### Required work
Each record below should be written out again exactly as given.

### Dataset entries

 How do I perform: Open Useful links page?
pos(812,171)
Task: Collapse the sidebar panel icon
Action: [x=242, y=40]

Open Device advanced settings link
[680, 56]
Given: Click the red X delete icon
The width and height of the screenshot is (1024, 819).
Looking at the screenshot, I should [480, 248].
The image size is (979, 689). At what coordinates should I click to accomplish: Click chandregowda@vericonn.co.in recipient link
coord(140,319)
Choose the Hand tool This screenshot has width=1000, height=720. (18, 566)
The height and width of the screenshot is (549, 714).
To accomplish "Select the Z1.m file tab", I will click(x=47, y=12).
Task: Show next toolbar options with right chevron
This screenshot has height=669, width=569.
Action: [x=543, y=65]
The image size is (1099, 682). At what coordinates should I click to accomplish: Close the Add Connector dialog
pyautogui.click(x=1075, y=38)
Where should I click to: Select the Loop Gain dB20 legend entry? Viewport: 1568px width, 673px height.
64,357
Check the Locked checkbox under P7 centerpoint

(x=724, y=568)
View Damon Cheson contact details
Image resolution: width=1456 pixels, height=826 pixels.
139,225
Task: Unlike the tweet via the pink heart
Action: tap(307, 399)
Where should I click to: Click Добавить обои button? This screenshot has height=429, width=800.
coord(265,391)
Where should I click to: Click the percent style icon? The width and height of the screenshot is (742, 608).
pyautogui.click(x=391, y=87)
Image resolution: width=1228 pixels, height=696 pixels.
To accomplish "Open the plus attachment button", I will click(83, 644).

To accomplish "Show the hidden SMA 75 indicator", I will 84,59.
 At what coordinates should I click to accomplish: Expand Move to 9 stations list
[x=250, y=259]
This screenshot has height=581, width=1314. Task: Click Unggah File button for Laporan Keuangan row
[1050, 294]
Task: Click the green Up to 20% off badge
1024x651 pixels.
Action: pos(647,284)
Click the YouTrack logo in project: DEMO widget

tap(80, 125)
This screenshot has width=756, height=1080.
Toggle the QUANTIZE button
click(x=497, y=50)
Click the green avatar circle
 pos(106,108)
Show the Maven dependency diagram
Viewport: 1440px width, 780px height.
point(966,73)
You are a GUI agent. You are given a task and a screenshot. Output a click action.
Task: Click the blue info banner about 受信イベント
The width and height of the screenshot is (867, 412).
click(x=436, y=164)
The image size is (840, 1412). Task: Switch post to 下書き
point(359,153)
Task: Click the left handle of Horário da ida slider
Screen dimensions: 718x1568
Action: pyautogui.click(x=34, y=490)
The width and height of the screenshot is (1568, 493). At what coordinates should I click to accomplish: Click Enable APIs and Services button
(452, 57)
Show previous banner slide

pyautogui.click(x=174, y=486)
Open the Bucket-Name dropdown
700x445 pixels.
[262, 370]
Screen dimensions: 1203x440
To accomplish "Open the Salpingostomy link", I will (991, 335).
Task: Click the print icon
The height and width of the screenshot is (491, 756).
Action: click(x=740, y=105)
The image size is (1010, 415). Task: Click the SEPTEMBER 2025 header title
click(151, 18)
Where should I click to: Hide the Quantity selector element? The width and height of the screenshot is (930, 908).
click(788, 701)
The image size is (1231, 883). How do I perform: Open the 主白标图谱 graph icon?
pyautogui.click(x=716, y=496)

### Output
 How do I perform: Open Useful links page?
pos(812,171)
Task: Collapse the sidebar panel icon
Action: [x=242, y=40]

Open Device advanced settings link
[680, 56]
Given: Click the red X delete icon
The width and height of the screenshot is (1024, 819).
Looking at the screenshot, I should [480, 248].
The image size is (979, 689). At what coordinates should I click to accomplish: Click chandregowda@vericonn.co.in recipient link
coord(140,319)
Choose the Hand tool This screenshot has width=1000, height=720. (18, 566)
The height and width of the screenshot is (549, 714).
To accomplish "Select the Z1.m file tab", I will click(x=47, y=12).
Task: Show next toolbar options with right chevron
This screenshot has height=669, width=569.
Action: [x=543, y=65]
The image size is (1099, 682). At what coordinates should I click to accomplish: Close the Add Connector dialog
pyautogui.click(x=1075, y=38)
Where should I click to: Select the Loop Gain dB20 legend entry? Viewport: 1568px width, 673px height.
64,357
Check the Locked checkbox under P7 centerpoint

(x=724, y=568)
View Damon Cheson contact details
Image resolution: width=1456 pixels, height=826 pixels.
139,225
Task: Unlike the tweet via the pink heart
Action: tap(307, 399)
Where should I click to: Click Добавить обои button? This screenshot has height=429, width=800.
coord(265,391)
Where should I click to: Click the percent style icon? The width and height of the screenshot is (742, 608).
pyautogui.click(x=391, y=87)
Image resolution: width=1228 pixels, height=696 pixels.
To accomplish "Open the plus attachment button", I will click(83, 644).

To accomplish "Show the hidden SMA 75 indicator", I will 84,59.
 At what coordinates should I click to accomplish: Expand Move to 9 stations list
[x=250, y=259]
This screenshot has height=581, width=1314. Task: Click Unggah File button for Laporan Keuangan row
[1050, 294]
Task: Click the green Up to 20% off badge
1024x651 pixels.
Action: pos(647,284)
Click the YouTrack logo in project: DEMO widget

tap(80, 125)
This screenshot has width=756, height=1080.
Toggle the QUANTIZE button
click(x=497, y=50)
Click the green avatar circle
 pos(106,108)
Show the Maven dependency diagram
Viewport: 1440px width, 780px height.
point(966,73)
You are a GUI agent. You are given a task and a screenshot. Output a click action.
Task: Click the blue info banner about 受信イベント
The width and height of the screenshot is (867, 412).
click(x=436, y=164)
The image size is (840, 1412). Task: Switch post to 下書き
point(359,153)
Task: Click the left handle of Horário da ida slider
Screen dimensions: 718x1568
Action: pyautogui.click(x=34, y=490)
The width and height of the screenshot is (1568, 493). At what coordinates should I click to accomplish: Click Enable APIs and Services button
(452, 57)
Show previous banner slide

pyautogui.click(x=174, y=486)
Open the Bucket-Name dropdown
700x445 pixels.
[262, 370]
Screen dimensions: 1203x440
To accomplish "Open the Salpingostomy link", I will (991, 335).
Task: Click the print icon
The height and width of the screenshot is (491, 756).
Action: click(x=740, y=105)
The image size is (1010, 415). Task: Click the SEPTEMBER 2025 header title
click(151, 18)
Where should I click to: Hide the Quantity selector element? The width and height of the screenshot is (930, 908).
click(788, 701)
The image size is (1231, 883). How do I perform: Open the 主白标图谱 graph icon?
pyautogui.click(x=716, y=496)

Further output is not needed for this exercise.